The protection afforded by the skin-covered boats was more imaginary than real as several Mutes were to discover. The spear-pointed samurai arrows punched straight through the slatted roundwood floors and between their ribs before stopping but the notion they were safely hidden from view kept their colleagues in the firing-line.
Seizing the halberd she had fashioned from a machete and a strong sapling, Clearwater led a group of similarly-armed warriors down from the dunes and onto the beach. The clan’s morale had been boosted by the wheelboat’s fiery demise and by placing herself in the forefront of the battle she hoped to inspire them even further by demonstrating that the much-feared Iron Masters bled and died just like ordinary motals.
Karlstrom watched with mounting concern as Roz arched her back over the chair and began to choke. Her chest heaved convulsively. Her left arm was raised and bent at the elbow back towards her body, with the knuckles jammed against the base of her neck; the clawed fingers of her right hand were raised in the air as if she was trying to grab something hanging from the ceiling. Her eyes, as always, were tightly shut.

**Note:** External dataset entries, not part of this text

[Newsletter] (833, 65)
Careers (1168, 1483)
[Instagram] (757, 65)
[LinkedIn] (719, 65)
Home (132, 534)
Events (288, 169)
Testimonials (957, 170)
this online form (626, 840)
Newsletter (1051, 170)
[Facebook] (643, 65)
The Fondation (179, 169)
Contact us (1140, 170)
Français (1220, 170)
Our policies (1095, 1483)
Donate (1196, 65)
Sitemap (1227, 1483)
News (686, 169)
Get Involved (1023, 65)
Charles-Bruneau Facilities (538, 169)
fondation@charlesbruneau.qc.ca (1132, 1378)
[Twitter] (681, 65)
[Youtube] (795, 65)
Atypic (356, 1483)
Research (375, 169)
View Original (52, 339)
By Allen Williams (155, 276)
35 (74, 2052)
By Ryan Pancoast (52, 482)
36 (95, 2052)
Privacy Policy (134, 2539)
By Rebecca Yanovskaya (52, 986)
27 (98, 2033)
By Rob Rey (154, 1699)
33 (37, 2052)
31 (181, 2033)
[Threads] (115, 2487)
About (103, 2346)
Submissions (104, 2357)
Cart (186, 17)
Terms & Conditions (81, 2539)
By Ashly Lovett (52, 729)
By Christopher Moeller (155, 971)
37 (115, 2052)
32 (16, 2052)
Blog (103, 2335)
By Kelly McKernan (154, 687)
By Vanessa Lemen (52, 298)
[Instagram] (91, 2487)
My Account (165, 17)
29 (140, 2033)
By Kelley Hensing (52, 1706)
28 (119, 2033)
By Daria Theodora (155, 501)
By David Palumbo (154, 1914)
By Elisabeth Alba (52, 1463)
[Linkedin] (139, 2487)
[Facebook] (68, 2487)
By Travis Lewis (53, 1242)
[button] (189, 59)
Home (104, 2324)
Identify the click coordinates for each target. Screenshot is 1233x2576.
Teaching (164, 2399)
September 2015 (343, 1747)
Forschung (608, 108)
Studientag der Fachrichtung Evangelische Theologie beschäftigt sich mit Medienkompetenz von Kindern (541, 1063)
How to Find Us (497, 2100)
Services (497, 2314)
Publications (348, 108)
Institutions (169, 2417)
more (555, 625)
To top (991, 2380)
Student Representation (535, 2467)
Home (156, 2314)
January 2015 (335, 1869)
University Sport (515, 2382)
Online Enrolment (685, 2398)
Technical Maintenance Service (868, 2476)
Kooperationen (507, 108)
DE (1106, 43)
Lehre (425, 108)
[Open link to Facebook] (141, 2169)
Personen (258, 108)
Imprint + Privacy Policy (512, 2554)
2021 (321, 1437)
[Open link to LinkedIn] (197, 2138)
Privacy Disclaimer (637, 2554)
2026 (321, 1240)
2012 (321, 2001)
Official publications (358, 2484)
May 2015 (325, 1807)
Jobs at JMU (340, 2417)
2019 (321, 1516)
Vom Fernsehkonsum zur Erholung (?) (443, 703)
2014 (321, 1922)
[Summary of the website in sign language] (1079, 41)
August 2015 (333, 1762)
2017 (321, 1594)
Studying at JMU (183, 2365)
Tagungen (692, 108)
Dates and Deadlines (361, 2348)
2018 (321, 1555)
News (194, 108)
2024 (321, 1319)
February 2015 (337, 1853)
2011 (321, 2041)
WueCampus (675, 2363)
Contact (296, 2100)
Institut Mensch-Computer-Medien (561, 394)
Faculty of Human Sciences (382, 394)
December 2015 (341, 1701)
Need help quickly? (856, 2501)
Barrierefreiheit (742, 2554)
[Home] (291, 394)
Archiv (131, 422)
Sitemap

He moved closer, ready to catch her if she fell off the chair. Now her left
arm unfolded. She seemed to by trying to lift or push something heavy away from her, then she collapsed forwards across the top of the desk coughing and spluttering as she gasped down lungfuls of air.
Karlstrom saw her eyes flutter open as part of her mind returned to her present location. ‘Are you okay?’ He prided himself on being a pretty cold fish but no matter how many times he watched Roz do her stuff it disturbed and impressed him. He came away from these sessions filled with a sense of wonder: a feeling that he was a privileged observer of a process which – to use a word that had never crossed his lips – was little short of, well … miraculous.
‘Yes …’ Her voice was a hoarse whisper, her face drained of all colour. She used her hands to push herself away from the desk. ‘He’s out… they’re both out. They’re safe …’ She slumped back in the chair and let her head fall forward, hunching her shoulders as her exhausted body was wracked by another bout of coughing.
‘Would you like me to call a medic?’
Roz raised her eyes to his and greeted the question with a rueful smile. ‘I am a doctor – or, at least, I was.’ She took several deep, calming breaths and, as the colour returned to her cheeks, her exhausted body was rapidly transformed into its normal healthy self.
It was, reflected Karlstrom, really quite remarkable. Once again, Roz had demonstrated her ability to not only be aware of, but to mirror – with her own body – Brickman’s current physical or mental state. Their minds had to be linked at deep trance level but in moments of intense stress, such as when his body suffered traumatic wounding, that telepathic connection was made instantly and without warning.
What stunned and mystified the First Family surgeons who had observed the psychosomatic woundings that Roz had endured was the incredible speed with which they healed, the absence of any scars or need for convalescence and the level of pain that would normally accompany such injuries.